-- Data records follows --

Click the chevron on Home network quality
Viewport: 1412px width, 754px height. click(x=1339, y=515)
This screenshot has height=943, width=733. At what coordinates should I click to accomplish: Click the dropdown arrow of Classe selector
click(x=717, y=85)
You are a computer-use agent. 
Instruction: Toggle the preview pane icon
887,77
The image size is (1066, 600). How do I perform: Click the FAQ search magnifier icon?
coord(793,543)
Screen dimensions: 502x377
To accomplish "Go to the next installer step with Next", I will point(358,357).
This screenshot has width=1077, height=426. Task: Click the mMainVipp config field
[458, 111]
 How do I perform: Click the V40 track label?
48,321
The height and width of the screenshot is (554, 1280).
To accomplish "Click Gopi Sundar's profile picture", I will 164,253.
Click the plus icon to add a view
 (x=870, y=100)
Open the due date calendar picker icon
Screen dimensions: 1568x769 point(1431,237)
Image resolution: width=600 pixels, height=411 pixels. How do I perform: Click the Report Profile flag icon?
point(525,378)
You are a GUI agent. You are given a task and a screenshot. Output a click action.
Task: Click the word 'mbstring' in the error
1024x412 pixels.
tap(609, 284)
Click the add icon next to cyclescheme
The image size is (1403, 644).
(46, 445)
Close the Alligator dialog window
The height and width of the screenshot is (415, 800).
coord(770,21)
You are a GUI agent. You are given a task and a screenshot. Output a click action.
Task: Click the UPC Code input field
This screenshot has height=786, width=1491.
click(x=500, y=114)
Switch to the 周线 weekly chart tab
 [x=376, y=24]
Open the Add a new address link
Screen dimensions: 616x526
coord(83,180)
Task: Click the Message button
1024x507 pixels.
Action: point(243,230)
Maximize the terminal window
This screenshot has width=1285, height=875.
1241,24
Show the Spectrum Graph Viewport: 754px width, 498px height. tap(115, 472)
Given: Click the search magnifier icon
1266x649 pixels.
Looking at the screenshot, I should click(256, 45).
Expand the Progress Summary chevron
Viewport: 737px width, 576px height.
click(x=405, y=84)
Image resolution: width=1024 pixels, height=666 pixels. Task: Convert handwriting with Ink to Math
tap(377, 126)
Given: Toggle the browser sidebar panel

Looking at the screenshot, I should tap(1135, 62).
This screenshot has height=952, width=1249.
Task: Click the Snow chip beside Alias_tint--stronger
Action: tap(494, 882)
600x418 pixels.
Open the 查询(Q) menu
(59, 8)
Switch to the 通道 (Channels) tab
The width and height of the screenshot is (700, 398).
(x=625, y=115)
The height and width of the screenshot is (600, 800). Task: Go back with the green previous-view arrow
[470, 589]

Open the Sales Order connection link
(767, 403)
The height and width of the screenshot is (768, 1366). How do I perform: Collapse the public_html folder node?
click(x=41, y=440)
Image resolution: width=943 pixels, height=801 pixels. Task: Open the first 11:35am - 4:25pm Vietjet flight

-- Data records concluded --

Task objective: Identify every line above with the string "will" in it. Copy those lines.

Response to the exercise:
To accomplish "Go to the next installer step with Next", I will point(358,357).
To accomplish "Click Gopi Sundar's profile picture", I will 164,253.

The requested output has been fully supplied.